Showing posts with label drips. Show all posts
Showing posts with label drips. Show all posts

Thursday, 5 June 2014

Ireland has a water shortage


According to the new state body that is taking over the country’s water supplies.  When the economy dictated that the country should save, all the politicians, bureaucrats and profiteers came together to see how the country could not save, but lay their hands on more.  One of the solutions was to spend hundreds of millions of euro on installing water meters to more than 1 million households that the country so far had not needed, and could have done well without.   Not only that, but since Ireland’s closest neighbour was the one with experience in installing these meters, most of the contracts event there, not even benefiting the local economy.  And have you ever thought of the standards of the installation of these water meters.  It will cost the new quango extra to have it done well, but they will benefit economically if there is a leek on your side of the meter.  There is a lot of talk about how you should fix your dripping taps, but a drip a few feet underground will never be discovered and can easily eat up your measly “free” allowance.

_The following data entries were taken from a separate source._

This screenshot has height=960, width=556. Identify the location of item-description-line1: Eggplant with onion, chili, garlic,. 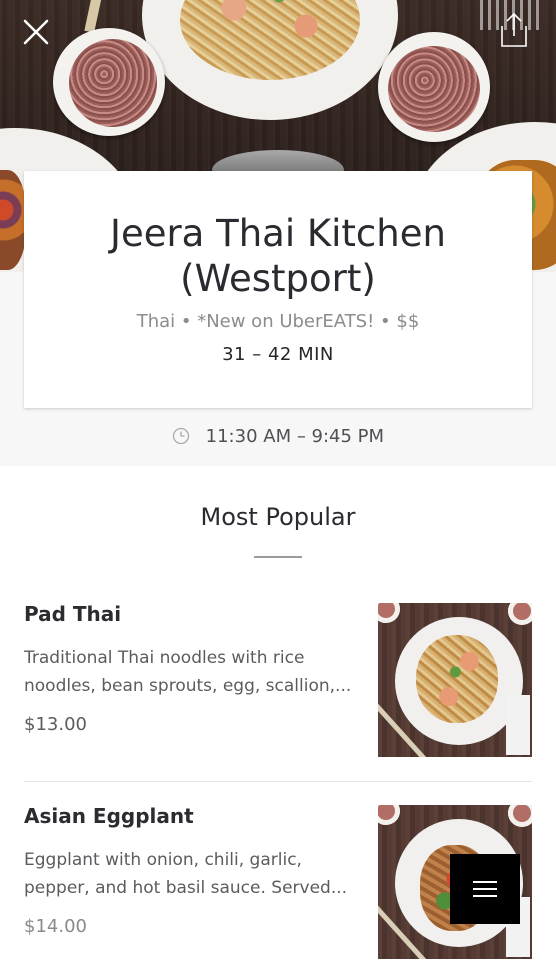
(163, 860).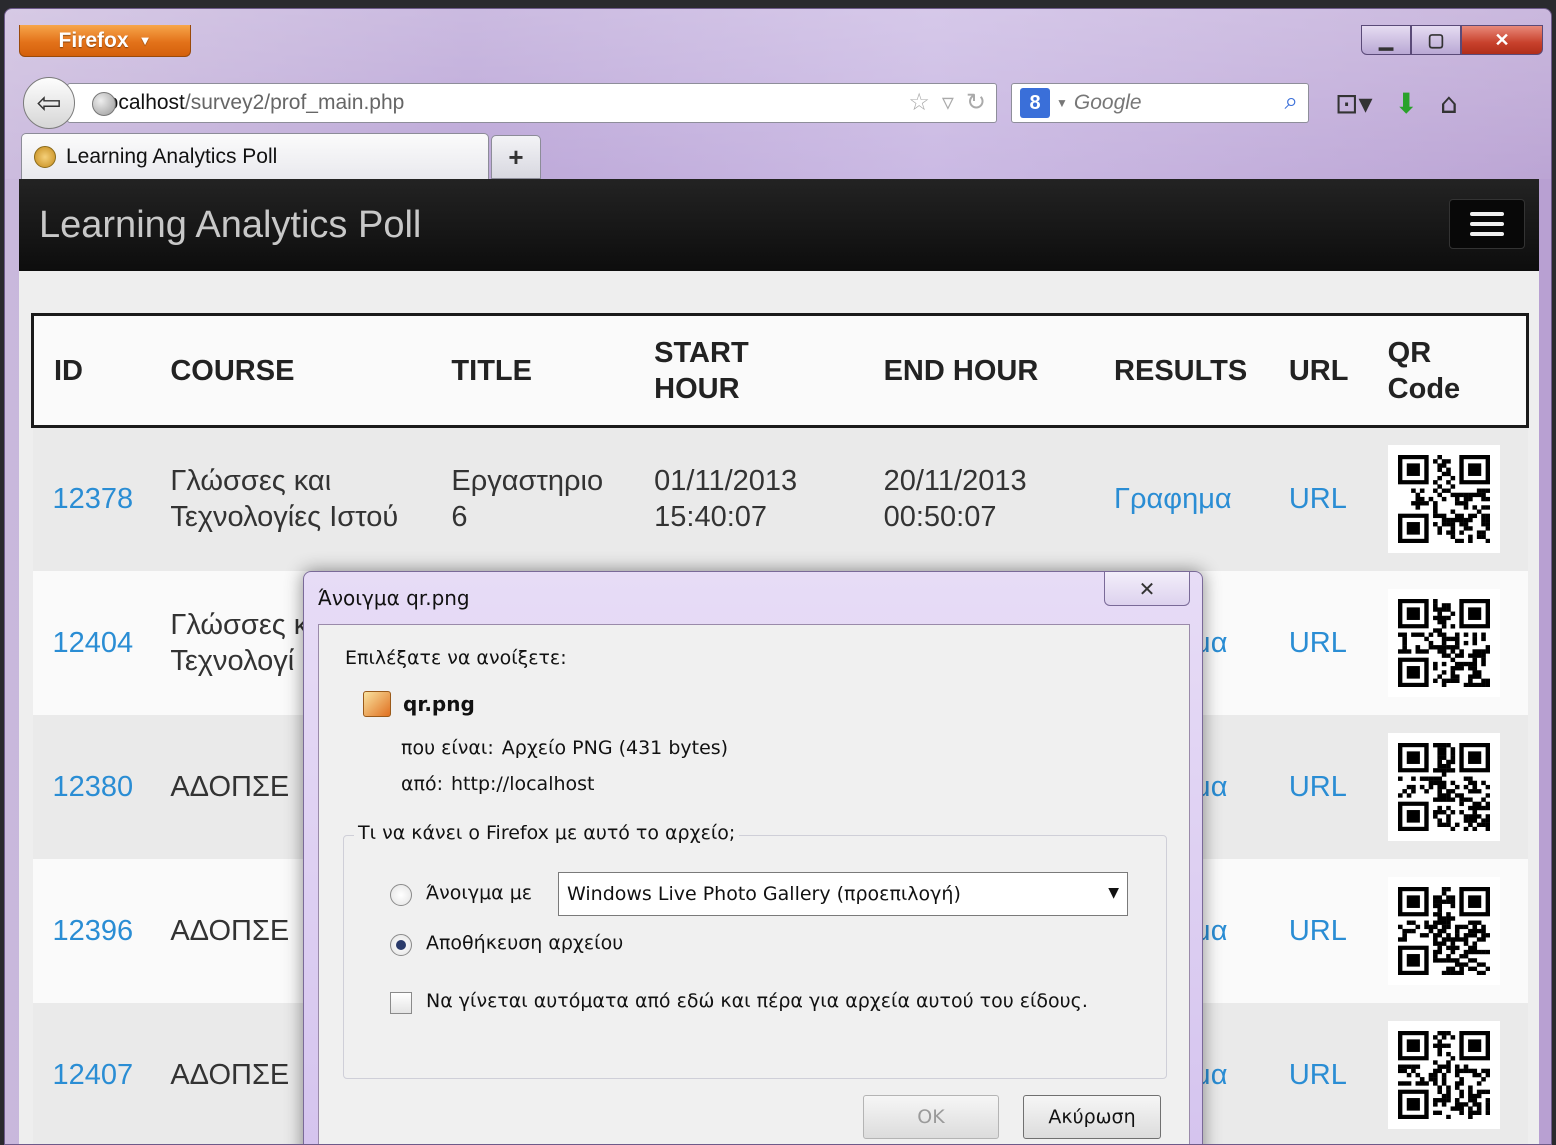 The height and width of the screenshot is (1145, 1556). What do you see at coordinates (401, 945) in the screenshot?
I see `save-file-radio` at bounding box center [401, 945].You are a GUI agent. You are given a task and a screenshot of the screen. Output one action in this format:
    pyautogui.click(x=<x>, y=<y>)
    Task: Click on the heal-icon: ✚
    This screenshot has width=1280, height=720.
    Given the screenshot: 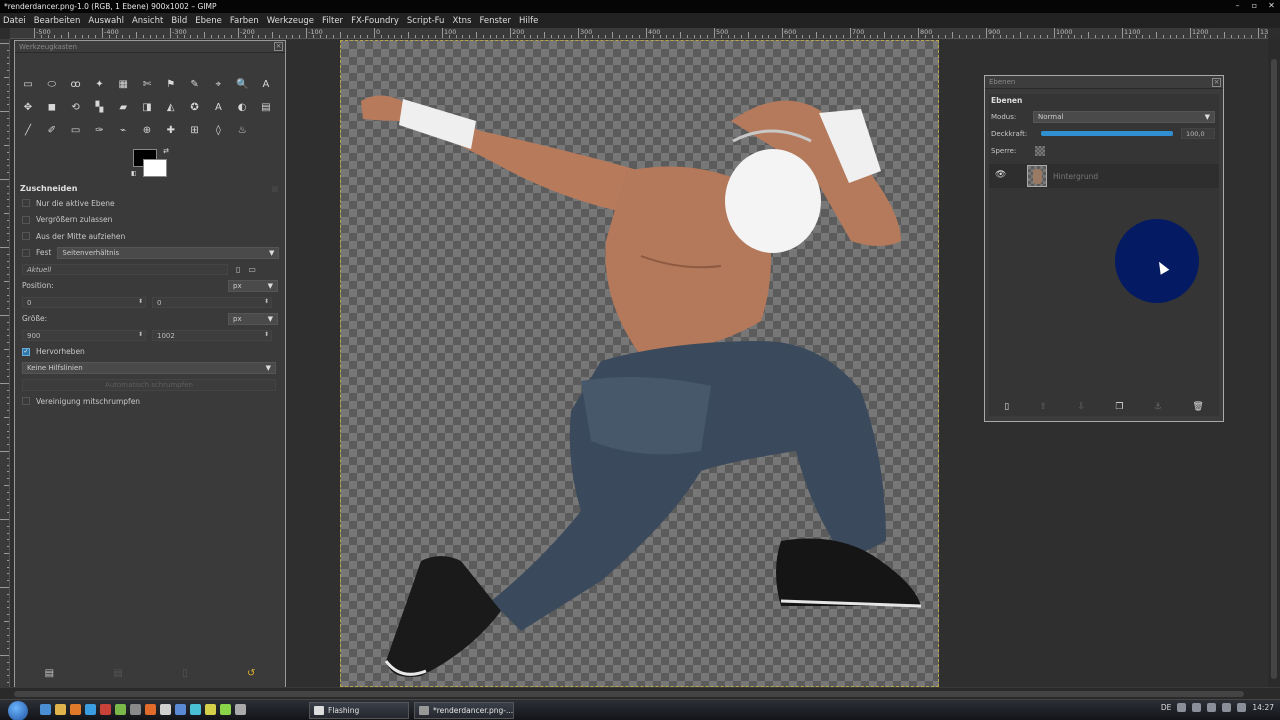 What is the action you would take?
    pyautogui.click(x=171, y=130)
    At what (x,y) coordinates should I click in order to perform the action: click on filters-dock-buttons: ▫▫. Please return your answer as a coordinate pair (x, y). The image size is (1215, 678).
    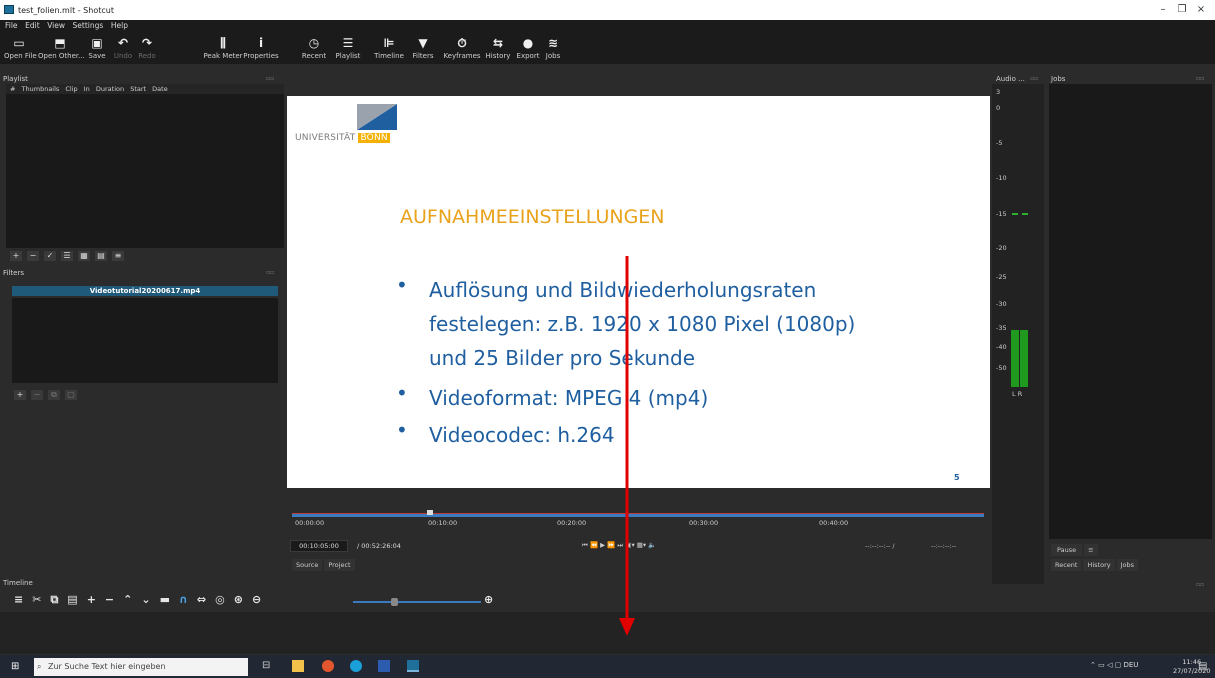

Metered water will lead to a colossal additional private outlay on all sorts of water collecting devices for the less efficient individual collection of rainwater.  A reduced use of water for example for toilet flushing which will lead to more clogged sewage pipes because there is still the same amount of unmentionables and paper to flush away but less water to do it with.

And the new quango  (same as the old quango Board Gais) has already forecasted that it needs to spend untold hundreds of millions on new water projects.  It’s easy to hide some big bonuses to the top brass among a billion Euro of projects.  Percentage-wise the outlay on performance bonuses will be so “insignificant”

 I specially feel sorry for all them that has already had to pay for their own water treatment plants in the community, had them roughly expropriated by the state and now is expected to pay for the water all over again.